▸ ÉNONCÉ
Répondez aux questions suivantes d'après le texte fourni ci-dessous.
(a) Dans quelle localité se trouve la petite salle des fêtes où jouent Fourneyron, Beliah et Gesser ?
(b) De quel instrument Maneri joue-t-il ?
(c) À quel musicien sont attribués les « coups d'archets frénétiques » ?

▸ TEXTE FOURNI
__________
Dès les premières notes, surgissent les fantômes de Bob Brookmeyer, Ralph Pena et Jimmy Giuffre sous acide, téléportés soixante années plus tard, dans une petite salle des fêtes de Luz St Sauveur, où trois de leurs descendants ” Un Peu Fous “, déroulent, triturent, malaxent, jouent avec respect, espièglerie et gourmandise, des standards du Bop, dans une veine ” West Coast “, égratignant de griffures ” free “, de grognements de trombone, de claquements d’archets, de couinements d’anches, ré-imaginant de manière ” Un Poco Loco “, un vieux répertoire auquel Fourneyron, Beliah et Gesser, redonnent une fraîcheur, ” Un Poco Loco “.

Ches Smith / Craig Taborn / Mat Maneri

Lent flux répétitif qui enfle, bribes de thèmes esquissés, concentration, écoute active de Taborn, Maneri et Smith, le trio sidère par sa qualité de jeu, sans chorus disparaissant au profit de la musique, l’atonal entrant en collision avec les tempos binaires, Smith alternant poly-rythmes percussifs et nappes dissonantes de vibraphone, Taborn envoûtant d’ostinatos lancinant et de grappes de notes frissonnantes, Maneri tempérant la fougue de ses partenaires, de caresses aigres douces à l’alto, le trio de Chess Smith proposant une musique rare, dense, d’une grande richesse créative, bien plus enthousiasmant au concert, que dans la production phonographique aseptisée de Manfred Eicher.

Gaspar Claus / Will Guthrie / Thomas Bonvalet

Rythmes dissonants, résonnants en cascade dans une danse tournoyante, sur les martellements percussifs de Guthrie, peintre sonore décorant l’espace, zébré de coups d’archets frénétiques de Claus, de cordes de banjo frappées, percutées, jaillissant du bric à brac sonore iconoclaste de Bonvalet, habité d’une gestuelle révélatrice de sons, trio se jetant à corps perdu dans un blues haletant déstructuré, dans une chute vertigineuse produisant d’impressionnants éboulements sonores, puis faisant émerger du silence, d’imperceptibles éclats, vibrations, riffs, les trois musiciens offrent une performance musicale d’une incroyable intensité.
__________
▸ DONNÉES FOURNIES
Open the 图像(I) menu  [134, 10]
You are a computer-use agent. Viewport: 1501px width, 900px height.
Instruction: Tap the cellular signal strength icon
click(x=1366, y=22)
__________
▸ RÉSULTAT
(a) Luz St Sauveur
(b) L'alto
(c) Claus